O que é liberdade, falando profissionalmente?
Liberdade, nesse caso, é autonomia de vontade. É você ter consciência do seu livre-arbítrio, ou seja, poder fazer as escolhas certas. Quando você aplica esse arbítrio e consegue determinar suas ações, sua vida profissional fica mais fácil. Você se torna senhor das suas escolhas. E, claro, vem o ônus: não vá você culpar os outros pelo caminho que você escolheu! E essa liberdade inclui saber entender o ambiente onde você está. Se você entrou num ritmo produtivo em sua autogestão e vem alguém mais centralizador e te tira desse ritmo, você sai – da equipe ou mesmo da empresa. Da mesma forma, o cara que não consegue se autogerir possivelmente acaba “espirrando” se chega em uma equipe autônoma. Na verdade, um dos dois sempre vai sair — geralmente, o que tiver menor força política na organização.
Hoje em dia, quando falamos de autogestão estamos falando de home office. Quais são as peculiaridades que esse modelo traz que ainda não estão bem resolvidas?

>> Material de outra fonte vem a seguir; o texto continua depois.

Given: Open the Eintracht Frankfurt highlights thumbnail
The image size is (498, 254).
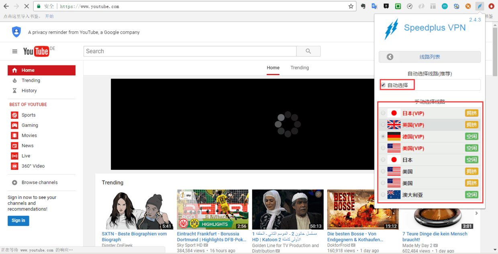Looking at the screenshot, I should [x=212, y=209].
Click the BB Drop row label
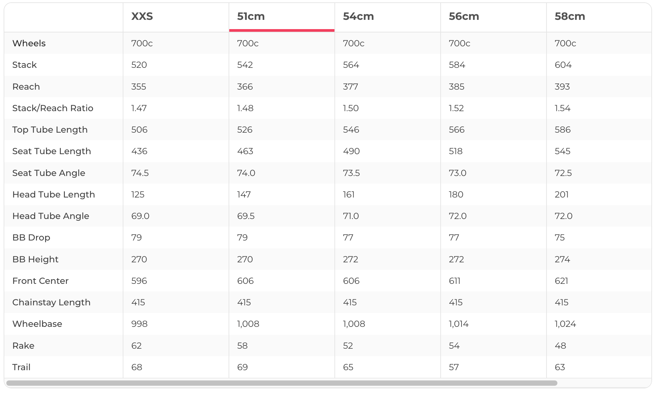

Eu me irrito quando vejo textos como “cinco formas para trabalhar em home office”. Isso não existe. Cada um tem a sua forma e todas vão dar certo desde que tenham os requisitos que citei na primeira resposta. É onde pode ser criada uma “zona de conforto”, que, ao meu ver, está longe de ser algo a ser evitado. Para mim, zona de conforto traz a ideia de que você tem condições de trabalhar com qualidade, de produzir bem. E é preciso que a mentalidade do seu empregador esteja aberta para isso: de nada adianta ter ferramentas do século 21 se a mentalidade de gestão é do século 19. Além disso, existe esse ponto do “code switching”, a mudança de código. Explico: digamos que eu acorde, tome o café da manhã, tire o pijama, coloque uma camisa social e só aí eu me torne o “Roberto profissional”, como se o cara de camisa não fosse o mesmo cara que estava de pijama. Pelo amor de deus! Vou ser menos profissional por estar com uma camiseta dos Ramones? É essa camiseta que vai bloquear meus 35 anos de experiência? Esses códigos estão muito impregnados no ambiente de TI e é difícil quebrá-los.
O mundo dos profissionais de TI não está preparado para funcionar nesse modelo?
A área de TI é extremamente conservadora, ainda tem a mentalidade da era dos CPDs, dos caras isolados em espaços impenetráveis por quem era de fora. Até hoje, essa mentalidade predomina: a TI forma uma comunidade que gosta de ficar apartada, de se sentir um mundo estranho. Trabalhar não é o problema: é um pessoal que trabalha muito, inclusive nos finais de semana. Mas que não se mistura. Essa mentalidade está também no meio acadêmico, até mais forte que nas empresas. É um grupo que gosta de ter a pecha de nerd. Há um orgulho desse estereótipo e isso se perpetuou pelas lideranças de TI, tanto que existe uma diferença nas áreas que são lideradas por alguém que veio do negócio e não da própria TI: são equipes mais abertas.
Para quem almeja a gestão, são necessárias as mesmas habilidades para se autogerir? Ou há diferenças?
Vejo que existem necessidades a mais. Imagine que você tem um CIO que vai se reportar a um CFO ou COO — ou mesmo ao CEO, embora isso seja mais raro no Brasil. Esse CIO tem que estar pronto para estar liderado dessa forma e vai ser cobrado por agir dessa forma com a equipe dele. Para que isso funcione, ele precisa confiar na equipe dele e isso você não vê em muitos líderes. Um líder tem que focar em “o quê” e “quando” — e também no “quem”, para distribuir as tarefas adequadamente. Ele não tem que se preocupar com o “como”, mas é isso que a maioria dos líderes fazem, por não terem esse conceito de autogestão desenvolvido. É preciso ter confiança de que a equipe vai produzir “o quê” você pediu para “quando” você pediu — o modo que será feito importa menos. Porém, se esse gestor não confia na equipe, ele vai interferir no modo como o trabalho é feito, para que seja feito da maneira que ele imagina ser a melhor e que não necessariamente é aquela na qual a equipe rende.